Task brief
Please recast the stretch from the line containing "Task: Check the" through the end of the rows as a numbered list, skipping blank lines and leaving out the pictures.

Input data
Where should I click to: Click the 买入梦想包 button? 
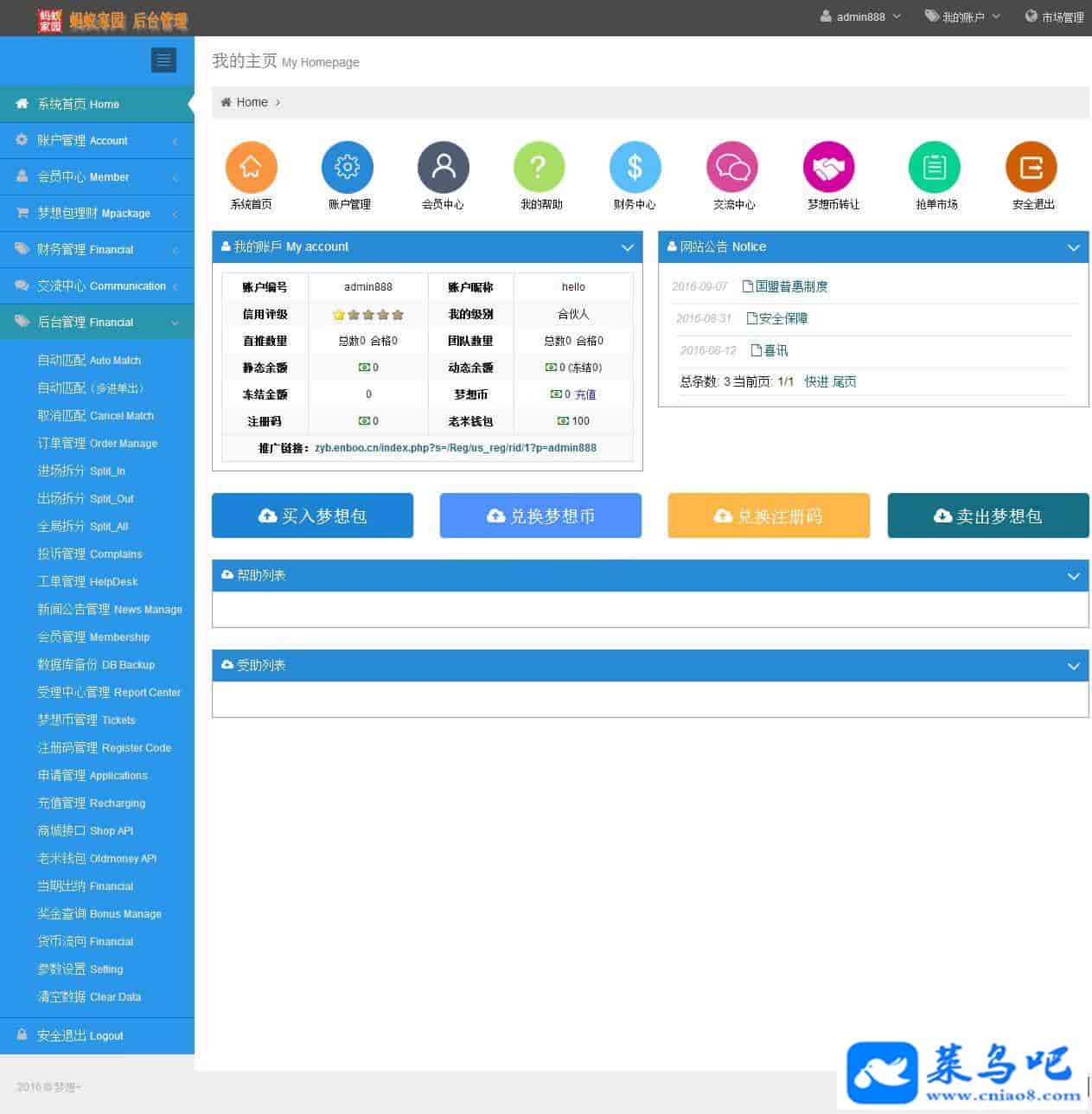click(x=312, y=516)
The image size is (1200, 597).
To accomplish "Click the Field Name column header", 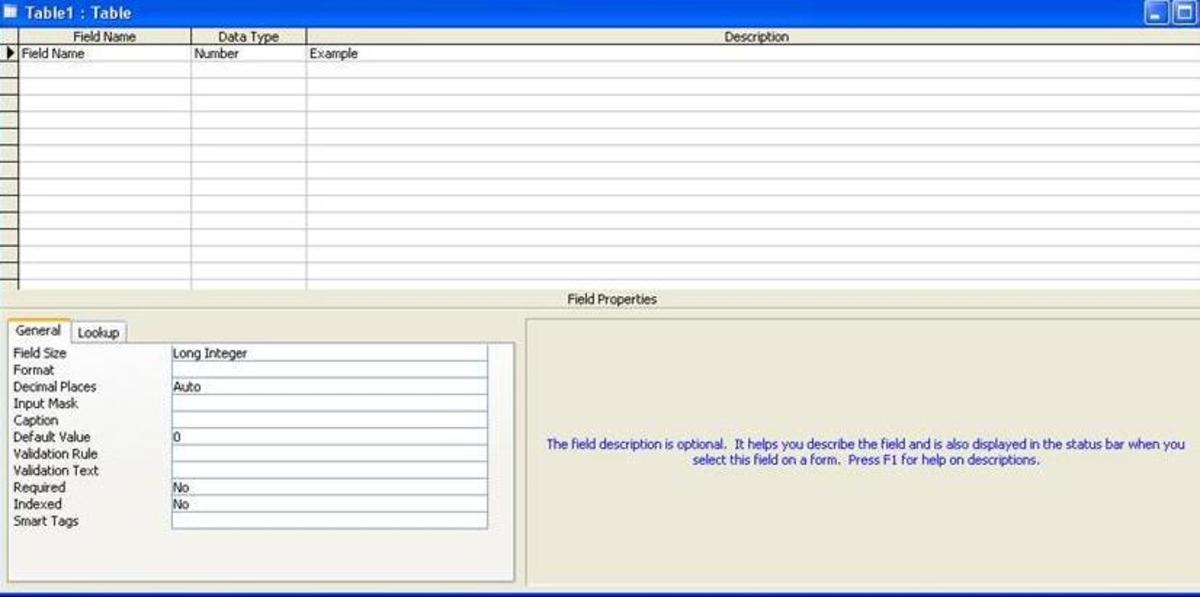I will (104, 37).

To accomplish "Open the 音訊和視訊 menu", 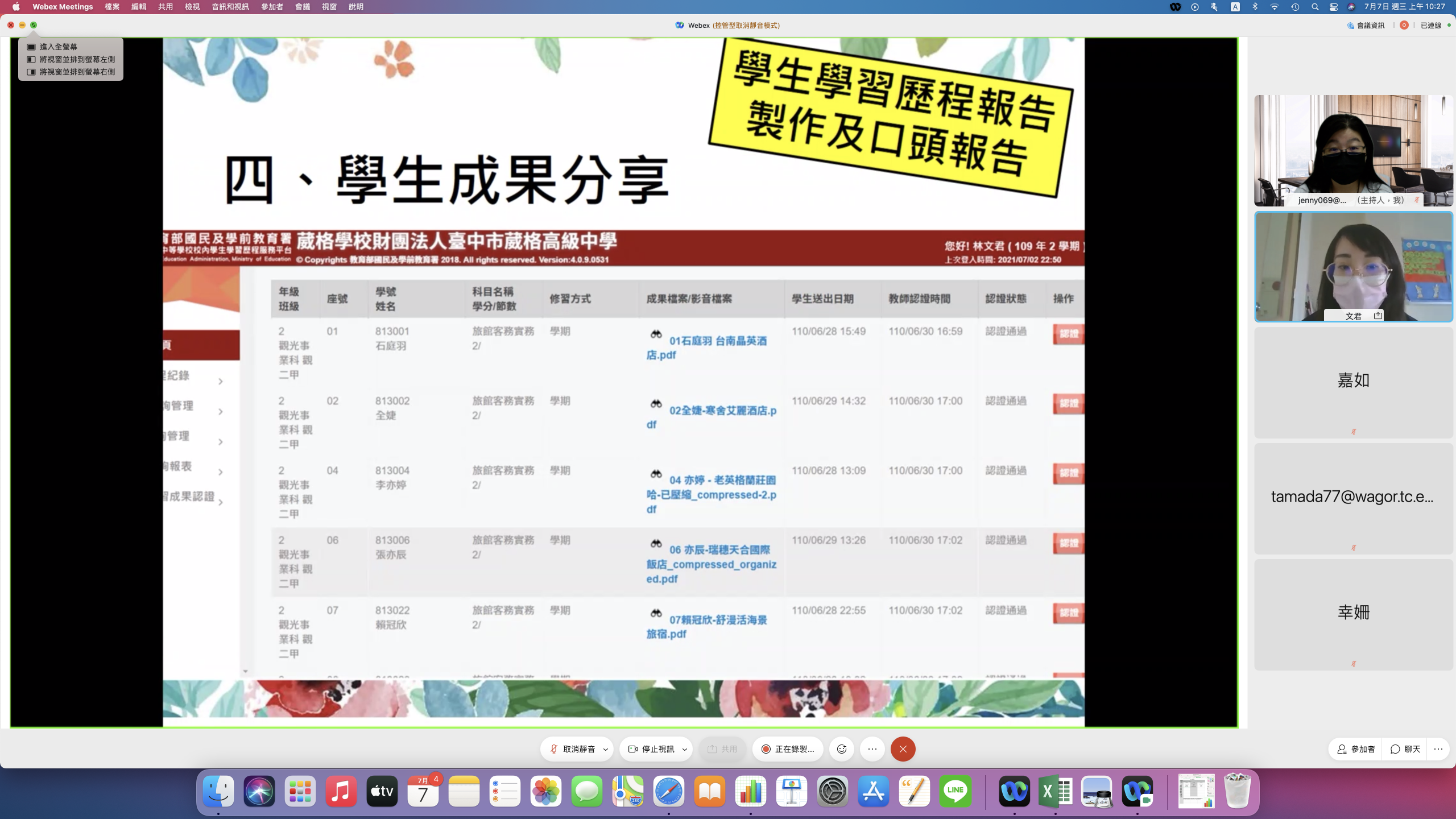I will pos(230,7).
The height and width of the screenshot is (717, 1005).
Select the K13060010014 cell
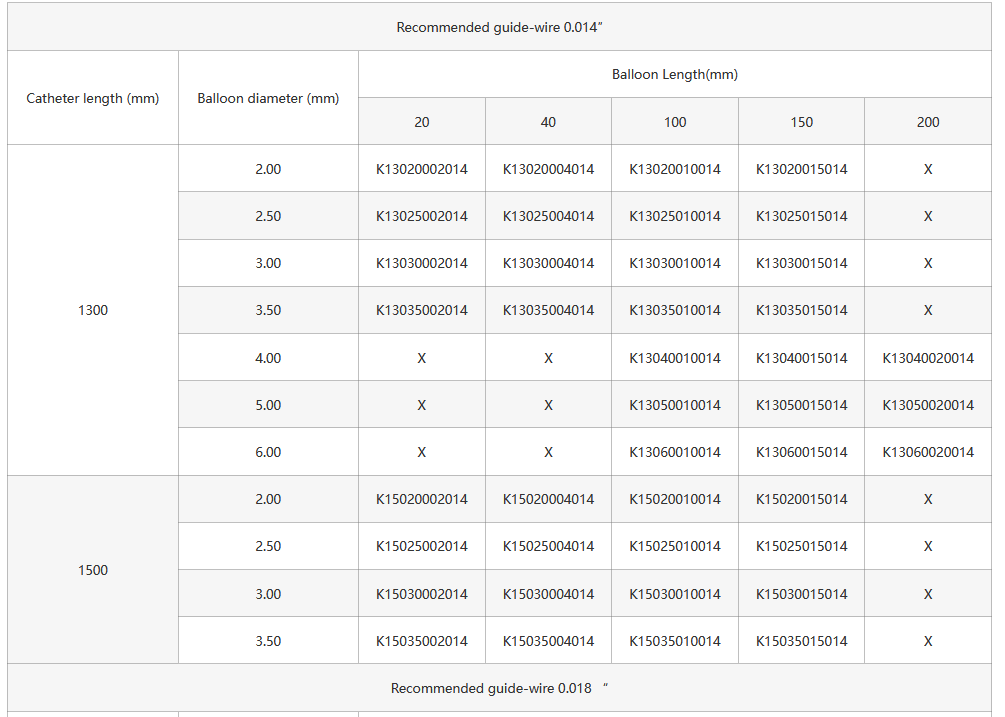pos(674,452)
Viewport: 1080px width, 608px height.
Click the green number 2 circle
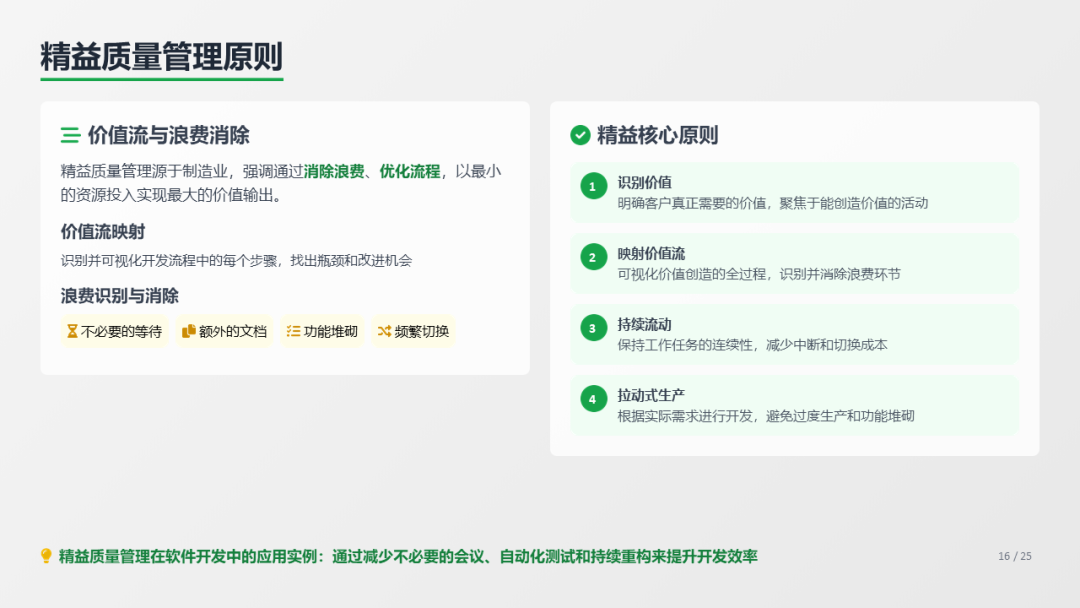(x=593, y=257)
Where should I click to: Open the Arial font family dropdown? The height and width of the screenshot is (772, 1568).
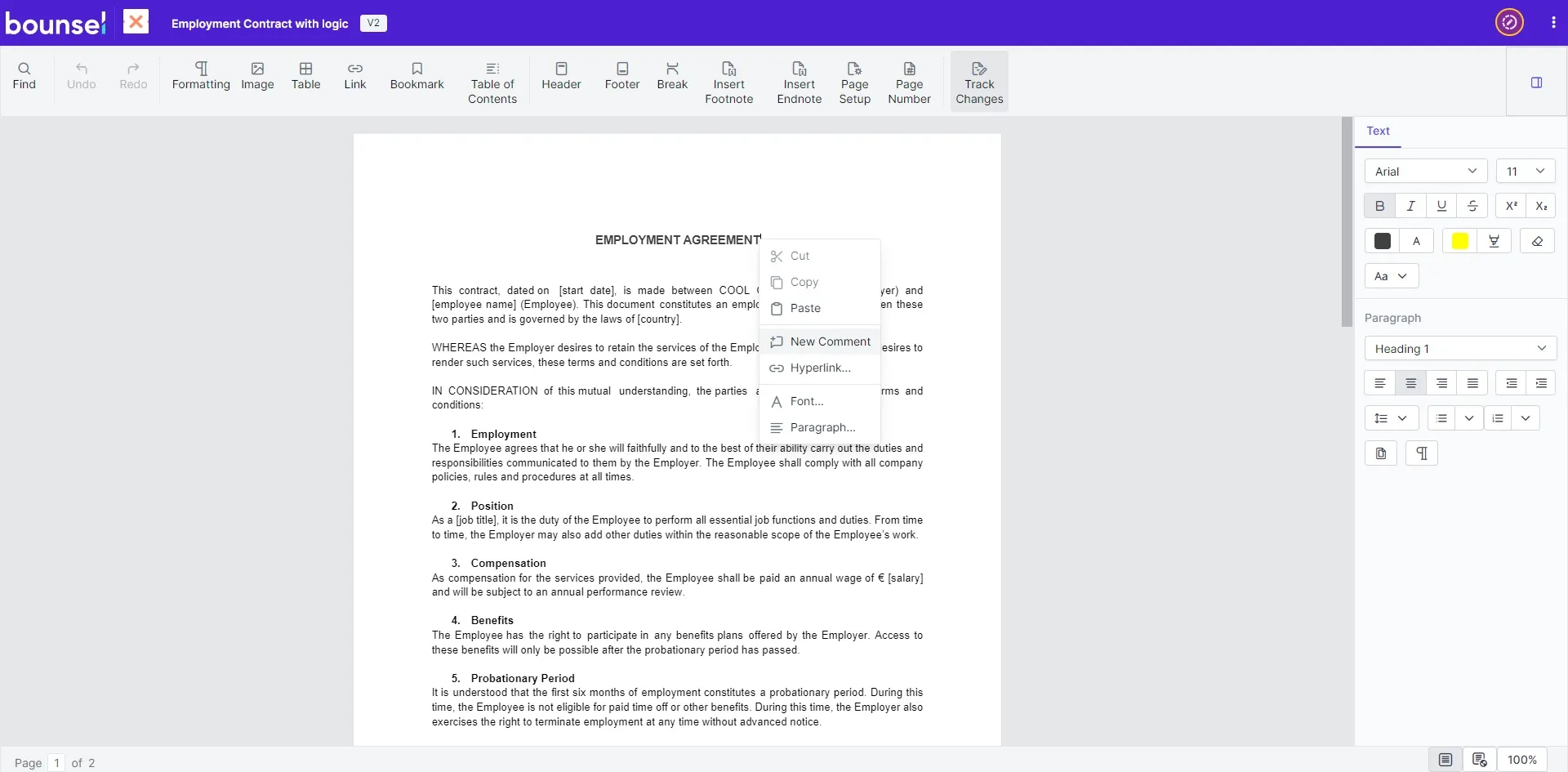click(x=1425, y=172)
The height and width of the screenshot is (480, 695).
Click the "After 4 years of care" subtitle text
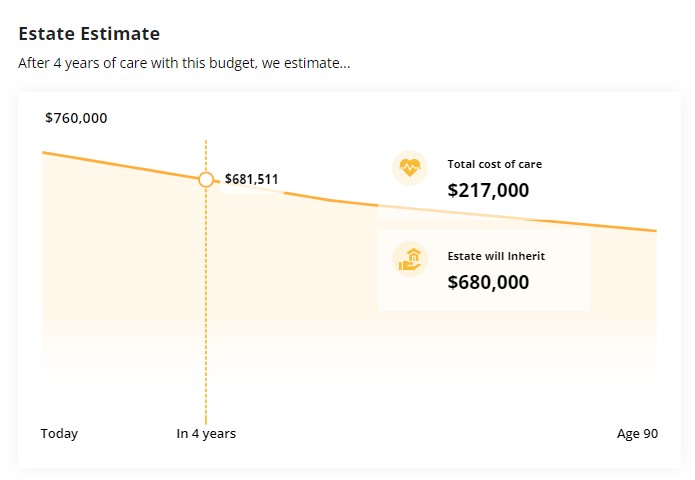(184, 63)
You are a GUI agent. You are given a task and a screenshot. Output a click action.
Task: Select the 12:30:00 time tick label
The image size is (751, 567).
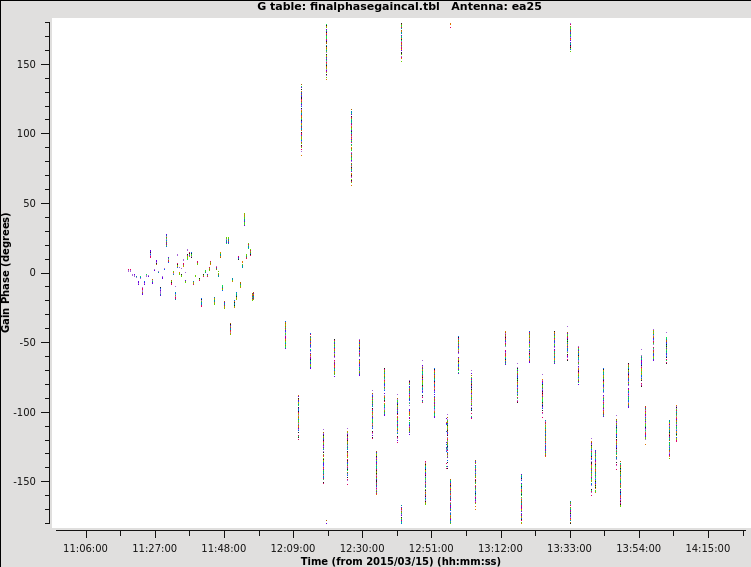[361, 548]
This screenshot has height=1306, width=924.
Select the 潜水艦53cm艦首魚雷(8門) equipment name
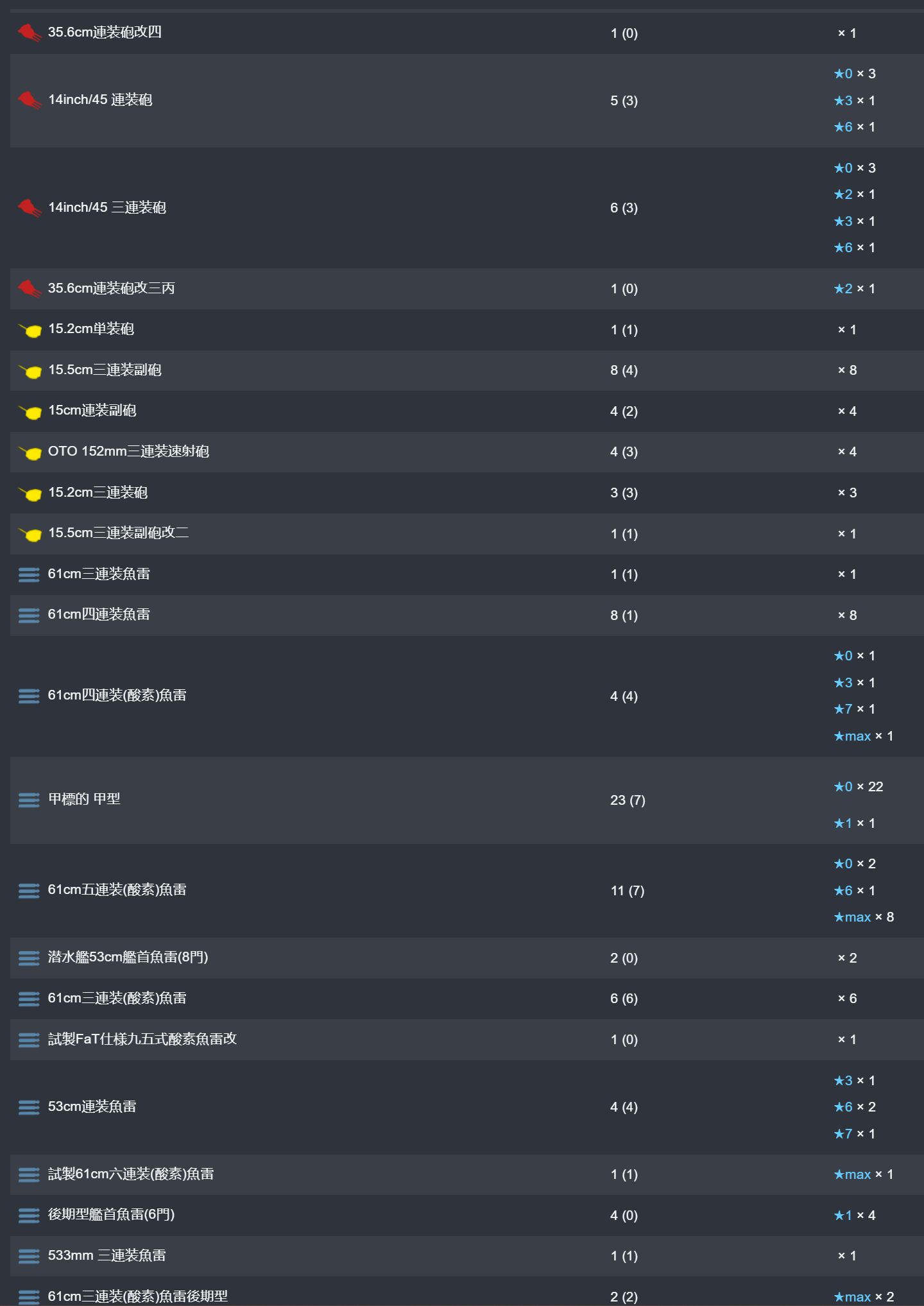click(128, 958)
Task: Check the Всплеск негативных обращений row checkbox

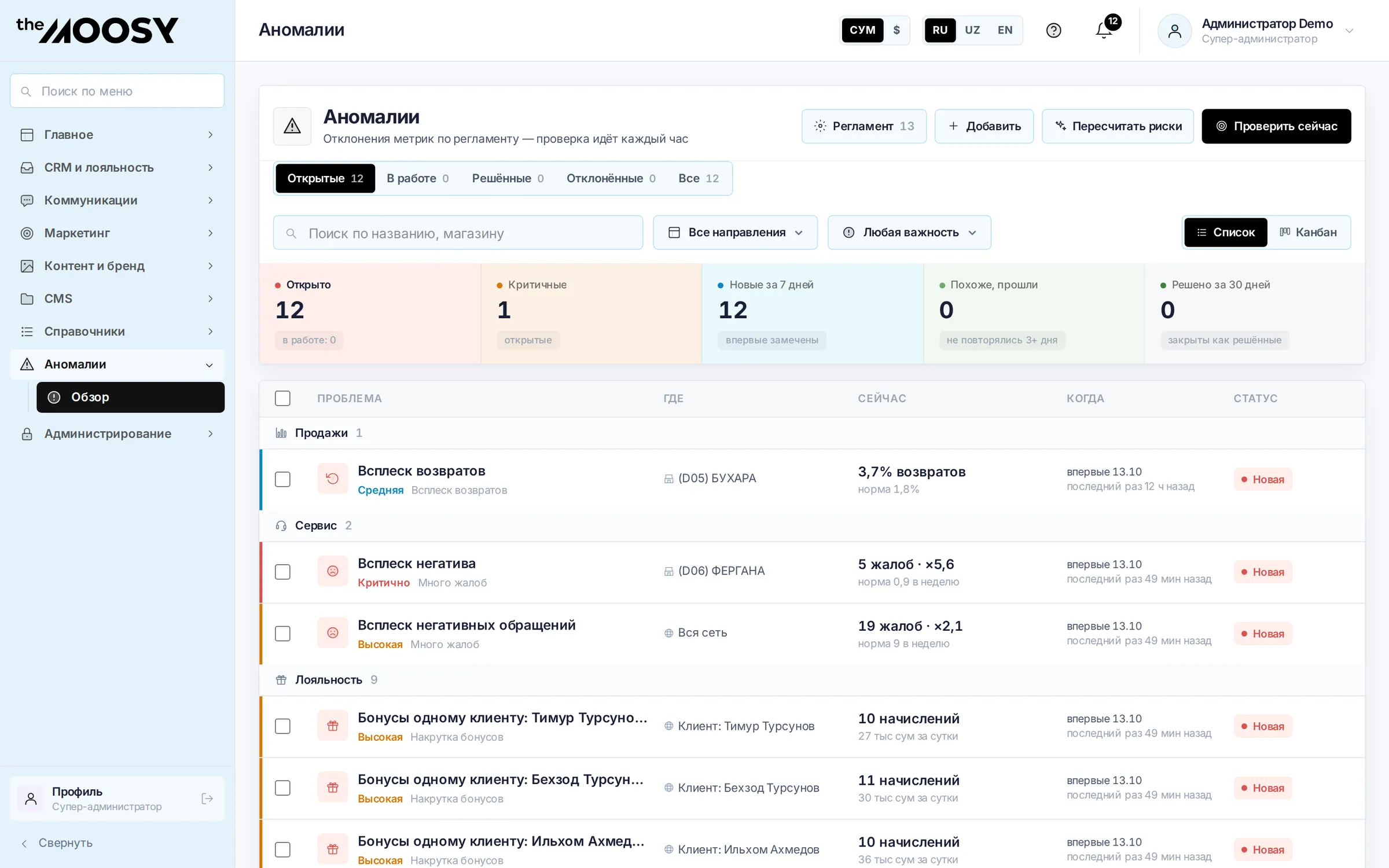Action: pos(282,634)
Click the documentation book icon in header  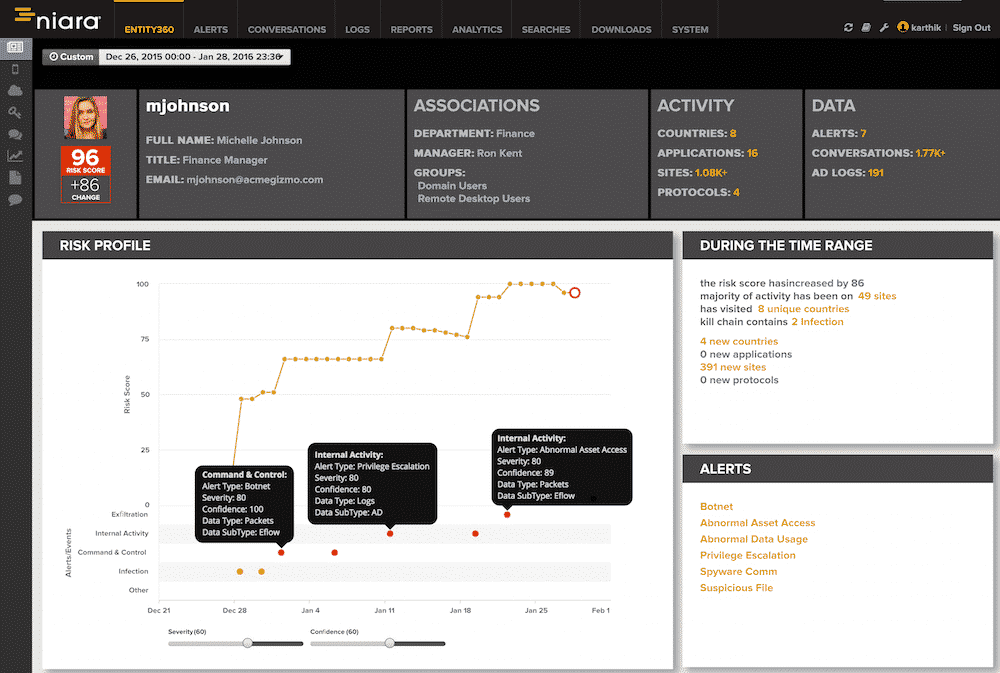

Response
1. Task: Check the Всплеск негативных обращений row checkbox
2. Action: pos(282,634)
3. Click the documentation book icon in header  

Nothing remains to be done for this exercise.